Task goal:
Pull out each line of the records that contains the word "text", matching its case exactly.

Material shown:
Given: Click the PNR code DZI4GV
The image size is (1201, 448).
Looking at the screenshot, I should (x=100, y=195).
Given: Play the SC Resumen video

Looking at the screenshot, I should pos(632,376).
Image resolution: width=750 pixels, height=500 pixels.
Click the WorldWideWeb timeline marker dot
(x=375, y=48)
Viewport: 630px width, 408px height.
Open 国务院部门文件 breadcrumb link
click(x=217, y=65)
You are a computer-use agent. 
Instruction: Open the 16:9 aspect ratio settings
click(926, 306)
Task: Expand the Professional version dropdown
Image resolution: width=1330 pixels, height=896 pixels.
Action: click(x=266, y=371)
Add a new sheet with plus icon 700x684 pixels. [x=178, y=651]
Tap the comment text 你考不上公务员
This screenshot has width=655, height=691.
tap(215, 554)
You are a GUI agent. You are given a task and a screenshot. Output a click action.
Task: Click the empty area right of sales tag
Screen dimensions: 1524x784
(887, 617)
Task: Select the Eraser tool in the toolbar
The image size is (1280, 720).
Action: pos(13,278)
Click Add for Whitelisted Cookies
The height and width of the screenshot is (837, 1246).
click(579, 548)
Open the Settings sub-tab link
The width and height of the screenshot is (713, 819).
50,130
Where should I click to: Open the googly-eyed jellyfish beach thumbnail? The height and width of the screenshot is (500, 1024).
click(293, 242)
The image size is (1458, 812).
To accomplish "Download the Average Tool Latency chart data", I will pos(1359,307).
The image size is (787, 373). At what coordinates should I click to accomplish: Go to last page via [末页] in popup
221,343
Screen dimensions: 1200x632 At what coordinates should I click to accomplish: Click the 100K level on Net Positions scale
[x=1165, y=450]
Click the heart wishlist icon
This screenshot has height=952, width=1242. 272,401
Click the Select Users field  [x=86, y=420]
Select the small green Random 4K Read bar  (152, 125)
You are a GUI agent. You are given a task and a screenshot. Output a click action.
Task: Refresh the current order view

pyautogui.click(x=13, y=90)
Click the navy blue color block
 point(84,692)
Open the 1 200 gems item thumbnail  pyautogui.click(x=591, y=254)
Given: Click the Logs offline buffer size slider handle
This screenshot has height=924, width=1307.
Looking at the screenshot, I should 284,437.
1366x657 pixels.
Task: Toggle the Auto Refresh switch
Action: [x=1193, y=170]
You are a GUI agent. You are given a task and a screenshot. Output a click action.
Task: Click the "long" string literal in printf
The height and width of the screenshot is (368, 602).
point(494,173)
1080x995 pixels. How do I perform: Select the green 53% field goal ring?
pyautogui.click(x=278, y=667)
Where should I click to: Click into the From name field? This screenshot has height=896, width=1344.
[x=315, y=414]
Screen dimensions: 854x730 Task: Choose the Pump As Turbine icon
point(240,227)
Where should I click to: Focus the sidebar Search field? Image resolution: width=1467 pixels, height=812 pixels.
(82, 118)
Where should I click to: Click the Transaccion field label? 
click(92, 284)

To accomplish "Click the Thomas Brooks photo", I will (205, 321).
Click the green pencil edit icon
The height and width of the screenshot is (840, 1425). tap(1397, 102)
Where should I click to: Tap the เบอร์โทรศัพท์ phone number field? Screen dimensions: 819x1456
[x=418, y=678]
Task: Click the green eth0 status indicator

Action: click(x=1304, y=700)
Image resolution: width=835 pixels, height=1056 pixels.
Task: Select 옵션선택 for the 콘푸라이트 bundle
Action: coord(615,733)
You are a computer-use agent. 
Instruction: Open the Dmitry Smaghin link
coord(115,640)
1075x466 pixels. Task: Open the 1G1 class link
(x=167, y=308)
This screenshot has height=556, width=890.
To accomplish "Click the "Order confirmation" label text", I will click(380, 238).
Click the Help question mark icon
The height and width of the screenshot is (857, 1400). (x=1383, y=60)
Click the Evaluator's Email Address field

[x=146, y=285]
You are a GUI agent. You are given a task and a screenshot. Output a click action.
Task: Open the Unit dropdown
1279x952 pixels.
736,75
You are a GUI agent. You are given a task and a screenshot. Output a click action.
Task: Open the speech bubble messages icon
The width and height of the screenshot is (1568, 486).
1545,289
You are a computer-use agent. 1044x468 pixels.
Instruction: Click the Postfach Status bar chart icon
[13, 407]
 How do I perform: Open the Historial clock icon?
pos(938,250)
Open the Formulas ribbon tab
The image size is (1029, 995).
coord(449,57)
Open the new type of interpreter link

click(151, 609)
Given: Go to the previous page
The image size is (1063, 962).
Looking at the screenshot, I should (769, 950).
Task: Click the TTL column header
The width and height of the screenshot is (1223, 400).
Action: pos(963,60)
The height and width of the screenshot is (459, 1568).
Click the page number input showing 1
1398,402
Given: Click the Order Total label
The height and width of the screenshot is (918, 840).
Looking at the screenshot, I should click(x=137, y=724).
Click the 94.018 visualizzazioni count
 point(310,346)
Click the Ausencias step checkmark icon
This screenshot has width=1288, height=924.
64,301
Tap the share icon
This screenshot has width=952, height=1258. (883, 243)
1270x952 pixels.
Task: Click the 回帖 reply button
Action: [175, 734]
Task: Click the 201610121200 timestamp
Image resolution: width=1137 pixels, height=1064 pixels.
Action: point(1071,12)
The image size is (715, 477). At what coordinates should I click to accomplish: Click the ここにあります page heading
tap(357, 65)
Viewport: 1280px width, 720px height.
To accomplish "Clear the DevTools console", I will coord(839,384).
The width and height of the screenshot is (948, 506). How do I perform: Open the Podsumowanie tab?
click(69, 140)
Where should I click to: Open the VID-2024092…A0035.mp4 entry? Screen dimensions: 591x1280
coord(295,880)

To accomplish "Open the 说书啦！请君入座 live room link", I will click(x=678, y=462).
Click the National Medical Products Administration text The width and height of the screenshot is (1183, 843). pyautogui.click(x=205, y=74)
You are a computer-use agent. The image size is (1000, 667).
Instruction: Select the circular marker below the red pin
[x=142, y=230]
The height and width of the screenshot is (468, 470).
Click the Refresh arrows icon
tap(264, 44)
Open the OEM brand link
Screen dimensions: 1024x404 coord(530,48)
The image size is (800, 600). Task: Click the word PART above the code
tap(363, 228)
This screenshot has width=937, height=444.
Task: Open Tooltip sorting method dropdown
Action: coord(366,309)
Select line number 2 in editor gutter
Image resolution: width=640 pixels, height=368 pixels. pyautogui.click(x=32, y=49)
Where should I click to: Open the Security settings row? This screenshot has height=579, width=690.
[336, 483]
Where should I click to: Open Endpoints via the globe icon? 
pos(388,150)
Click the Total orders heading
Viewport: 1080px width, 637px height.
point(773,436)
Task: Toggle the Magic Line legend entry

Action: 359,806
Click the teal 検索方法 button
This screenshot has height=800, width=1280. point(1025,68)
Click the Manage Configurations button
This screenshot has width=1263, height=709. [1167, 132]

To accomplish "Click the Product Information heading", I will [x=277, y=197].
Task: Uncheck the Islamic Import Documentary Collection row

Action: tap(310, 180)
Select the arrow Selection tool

Reply:
Tap the comment text 你考不上公务员
To accomplish "Click the "Order confirmation" label text", I will click(380, 238).
Click the National Medical Products Administration text The width and height of the screenshot is (1183, 843). pyautogui.click(x=205, y=74)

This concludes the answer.